Texto fornecido
######
A reforma tributária brasileira, formalizada pela Emenda Constitucional nº 132 de 20 de dezembro de 2023, representa uma transformação significativa no sistema fiscal do país. Seu objetivo é simplificar a tributação, unificar impostos e promover uma distribuição mais justa da arrecadação entre estados e municípios. Um dos aspectos mais impactantes dessa reforma é a mudança no regime jurídico dos benefícios fiscais, que afeta diretamente empresas, governos locais e o desenvolvimento regional.

Antes da reforma, o sistema tributário brasileiro era marcado por complexidade e competição. Estados e municípios frequentemente ofereciam isenções e reduções de impostos, como o ICMS, para atrair investimentos, prática conhecida como “guerra fiscal”. Embora isso pudesse beneficiar empresas em curto prazo, gerava perdas de arrecadação e desigualdades regionais.

A reforma introduz dois novos tributos: o Imposto sobre Bens e Serviços (IBS), que substitui o ICMS e o ISS, e a Contribuição sobre Bens e Serviços (CBS), que substitui o PIS e a COFINS. O IPI será extinto gradualmente até 2032, exceto para a Zona Franca de Manaus. O IBS será cobrado no local de consumo, e não na produção, eliminando incentivos para manipular a tributação entre estados.
######
Objetivo 1
Devolva sem nenhuma alteração todas as linhas que vêm abaixo, depois do texto sobre a reforma tributária. Deixe as imagens de fora.
Objetivo 2
Dê continuidade ao texto sobre a reforma tributária a partir do ponto em que ele termina.
O texto e as linhas vêm de fontes diferentes.

Dados do exercício
######
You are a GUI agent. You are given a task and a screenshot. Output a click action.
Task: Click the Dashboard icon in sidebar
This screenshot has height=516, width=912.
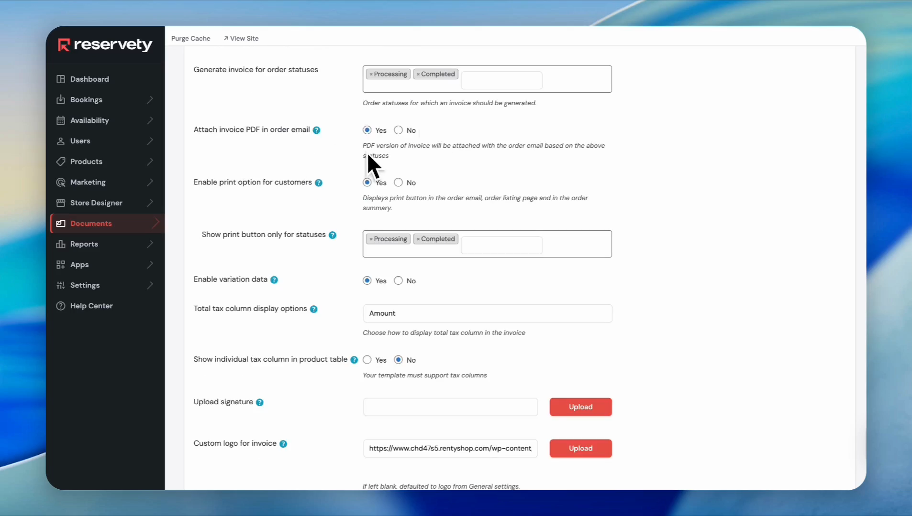(x=61, y=79)
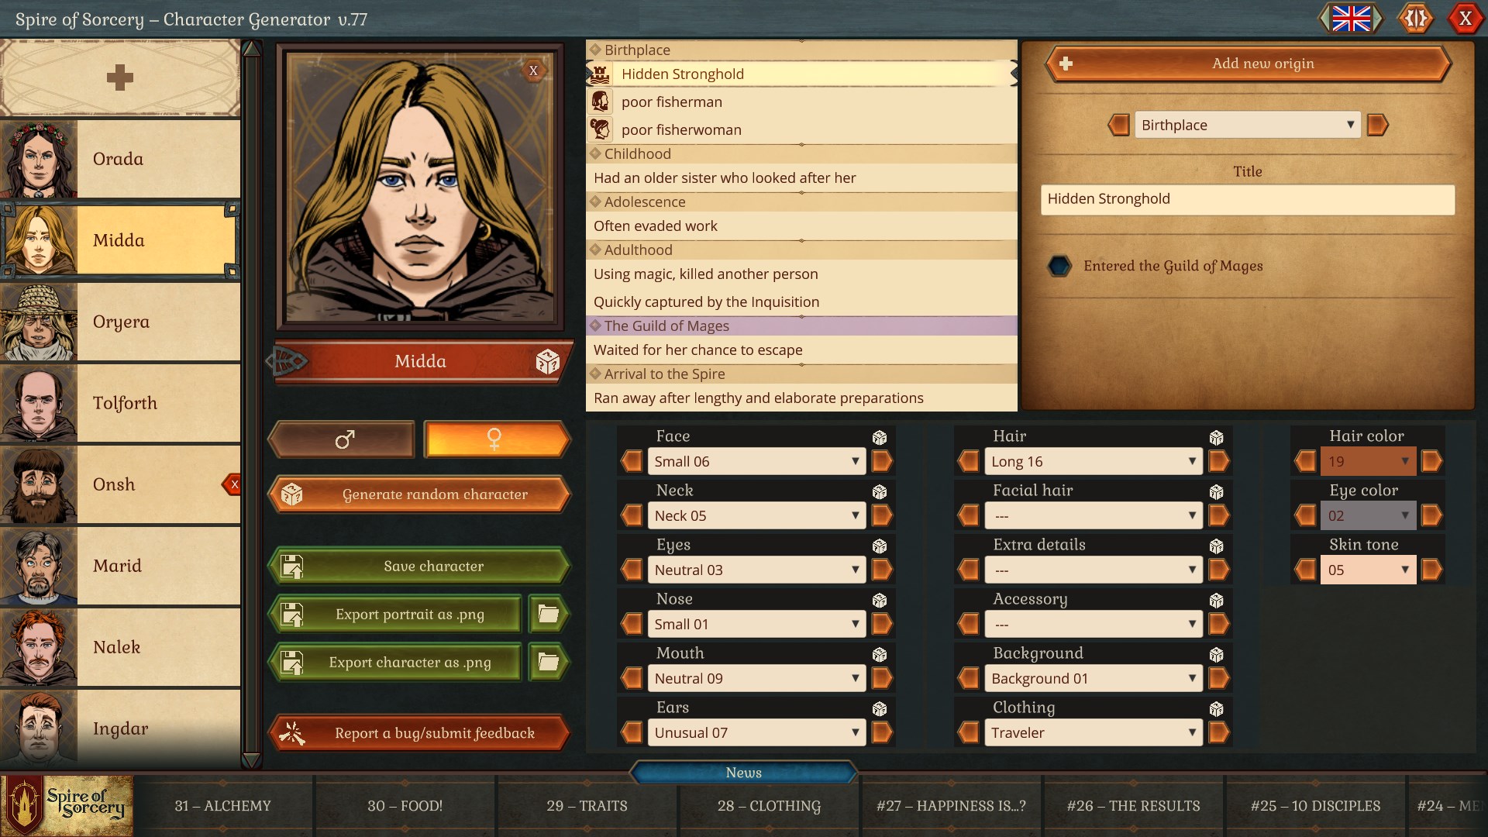
Task: Open the Face style dropdown showing Small 06
Action: pos(756,461)
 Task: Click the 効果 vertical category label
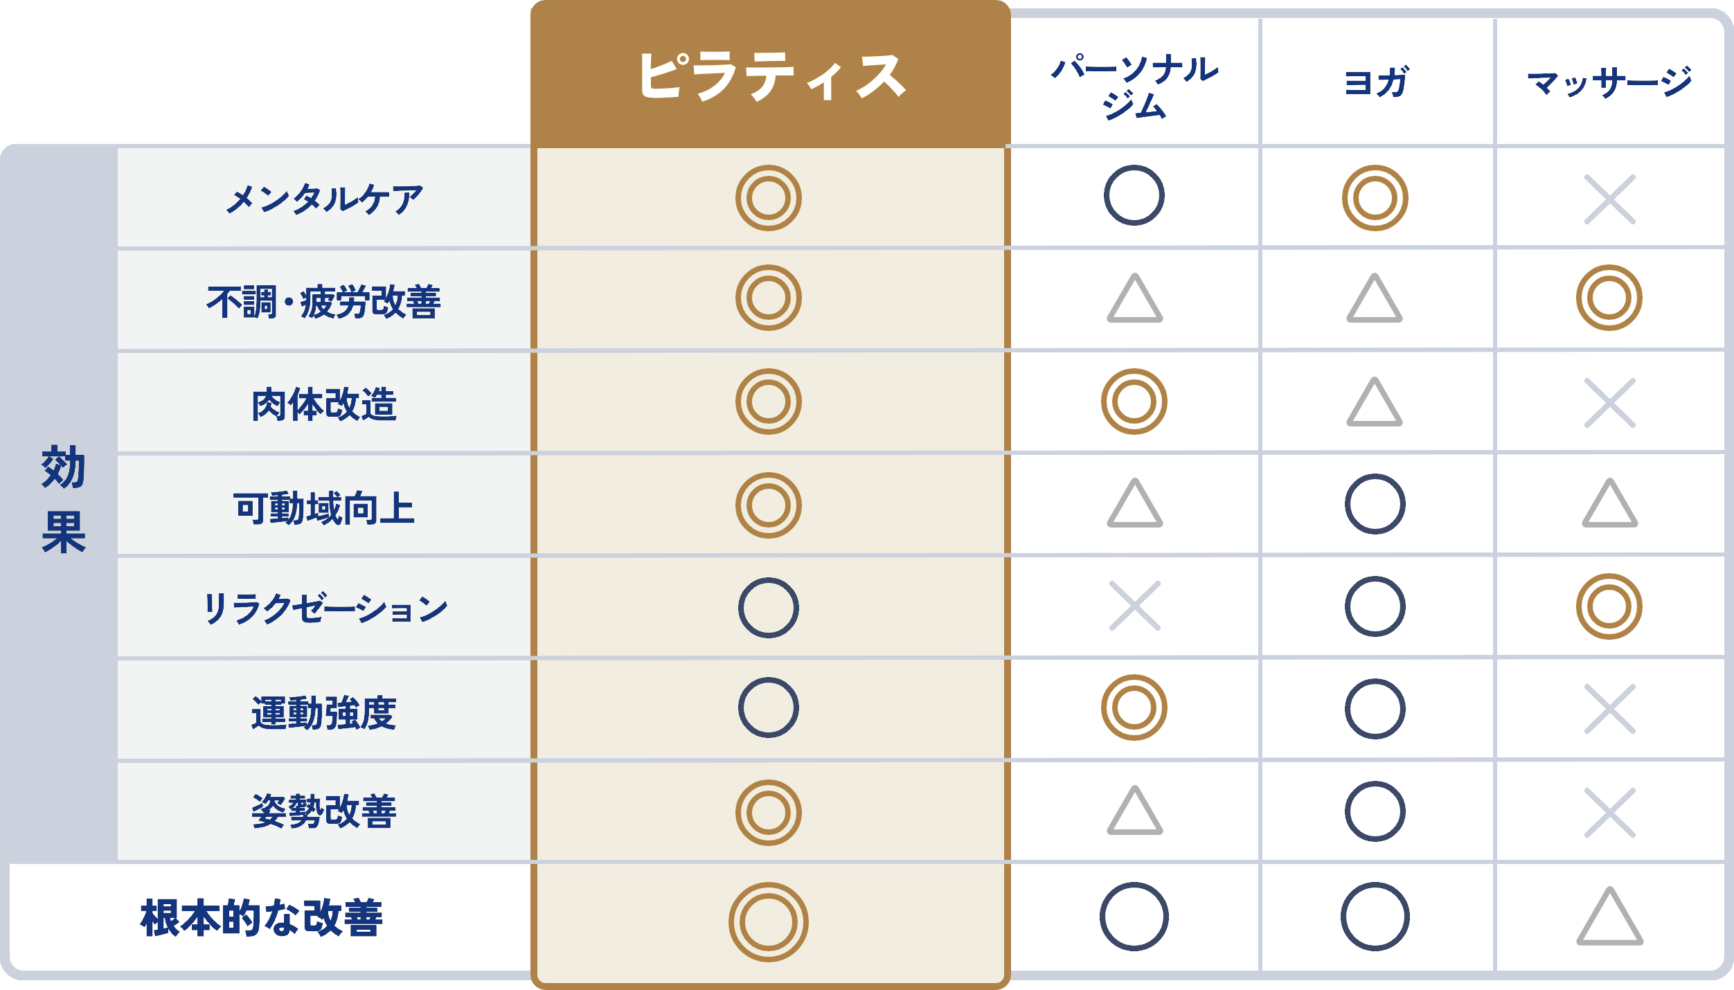click(x=63, y=500)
######
Resposta 1
You are a GUI agent. You are given a task and a screenshot. Output a click action.
Task: Click the Dashboard icon in sidebar
This screenshot has height=516, width=912.
(x=61, y=79)
Task: Open the Face style dropdown showing Small 06
Action: pos(756,461)
 Task: Click the 効果 vertical category label
click(x=63, y=500)

Resposta 2
Uma das mudanças mais significativas é a proibição de novos benefícios fiscais pelos estados e municípios para o IBS, conforme estabelecido no artigo 156-A, §1, X, da Constituição Federal. Isso significa que governos locais não poderão mais criar isenções ou reduções para atrair empresas, centralizando a regulamentação dos incentivos. Se, de um lado, a medida visa uniformizar a tributação e reduzir a competição desleal, de outro levanta preocupações sobre o impacto em regiões que dependiam desses benefícios para atrair investimentos.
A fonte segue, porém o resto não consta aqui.